• **Tasks and exercises**:
A: Answer these from the Carnot cycle problem:
(i) What maximum pressure does the cycle have?
(ii) What air flow rate is given for the actual heat engine cycle?
(iii) What heat rejection from the cycle does the short answer report?
B: Write the next part of the Carnot cycle problem's step-by-step solution, picking up right after its last heading.

• **Document segment**:
Question

Consider a Carnot cycle executed in a closed system with air as the working fluid. The maximum pressure in the cycle is 1300 kPa while the maximum temperature is \(950 \mathrm{K}\) If the entropy increase during the isothermal heat rejection process is \(0.25 \mathrm{kJ} / \mathrm{kg} \cdot \mathrm{K}\) and the net work output is \(100 \mathrm{kJ} / \mathrm{kg}\) determine \((a)\) the minimum pressure in the cycle, \((b)\) the heat rejection from the cycle, and \((c)\) the thermal efficiency of the cycle. \((d)\) If an actual heat engine cycle operates between the same temperature limits and produces \(5200 \mathrm{kW}\) of power for an air flow rate of \(95 \mathrm{kg} / \mathrm{s}\), determine the second law efficiency of this cycle.

Short answer

(a) The minimum pressure in the cycle is approximately 359.64 kPa. (b) The heat rejection from the cycle is 137.5 kJ/kg. (c) The thermal efficiency of the cycle is approximately 42.11%. (d) The second law efficiency of the actual heat engine cycle is approximately 4.34 times the efficiency of the ideal Carnot cycle.

Step-by-step solution

(Step 1: Calculate the minimum temperature in the cycle)

• **Collected data**:

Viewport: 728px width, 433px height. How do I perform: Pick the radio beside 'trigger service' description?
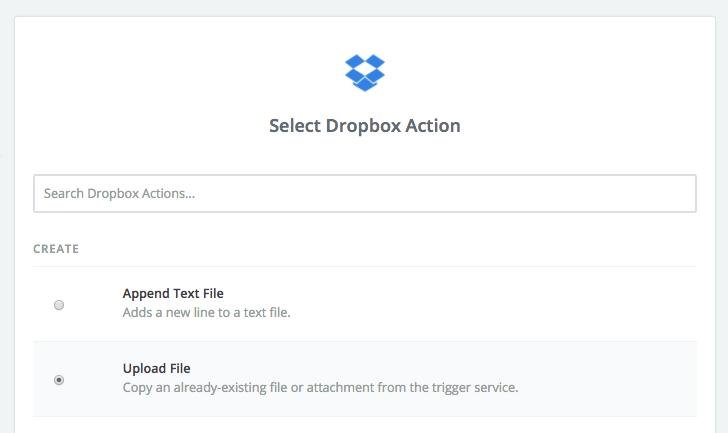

• **Written answers**:
A:
(i) 1300 kPa
(ii) 95 kg/s
(iii) 137.5 kJ/kg

B:
To determine the minimum temperature in the cycle, we first need to use the given information to find the entropy increase: \(0.25 \mathrm{kJ} / \mathrm{kg} \cdot \mathrm{K}\). Since Carnot cycle is a reversible cycle, the entropy change during heat addition (\(\Delta S_{add}\)) is equal to the entropy change during heat rejection (\(\Delta S_{reject}\)). Let's denote the maximum temperature as \(T_\mathrm{max}\) and the minimum temperature as \(T_\mathrm{min}\). We can find \(T_\mathrm{min}\) using the formula for isothermal heat rejection: \(\Delta S_{reject} = \frac{Q_\mathrm{reject}}{T_\mathrm{min}} = 0.25 = 0.25 \frac{\mathrm{kJ}}{\mathrm{kg} \cdot \mathrm{K}}\) Solving for \(T_\mathrm{min}\), we have: \(T_\mathrm{min} = \frac{Q_\mathrm{reject}}{\Delta S_{reject}}\) We'll calculate \(Q_\mathrm{reject}\) in the next step.

(Step 2: Calculate the heat rejection from the cycle)

We are given the net work output as \(100 \mathrm{kJ} / \mathrm{kg}\). We can use the energy balance equation for the cycle to determine the heat rejected from the cycle: \(Q_\mathrm{net} = Q_\mathrm{add} – Q_\mathrm{reject}\), where \(Q_\mathrm{net}\) is the net work output, and \(Q_\mathrm{add}\) is the heat added. Since \(Q_\mathrm{net} = 100 \mathrm{kJ} / \mathrm{kg}\), we have: \(Q_\mathrm{add} - Q_\mathrm{reject} = 100 \mathrm{kJ} / \mathrm{kg}\) We can also relate \(Q_\mathrm{add}\) to the maximum temperature and entropy change during heat addition: \(Q_\mathrm{add} = T_\mathrm{max} \Delta S_{add} = 950 \mathrm{K} \cdot 0.25 \frac{\mathrm{kJ}}{\mathrm{kg} \cdot \mathrm{K}} = 237.5 \mathrm{kJ} / \mathrm{kg}\) Now we can substitute \(Q_\mathrm{add}\) back into the equation to find \(Q_\mathrm{reject}\): \(Q_\mathrm{reject} = Q_\mathrm{add} - Q_\mathrm{net} = 237.5 - 100 = 137.5 \mathrm{kJ} / \mathrm{kg}\)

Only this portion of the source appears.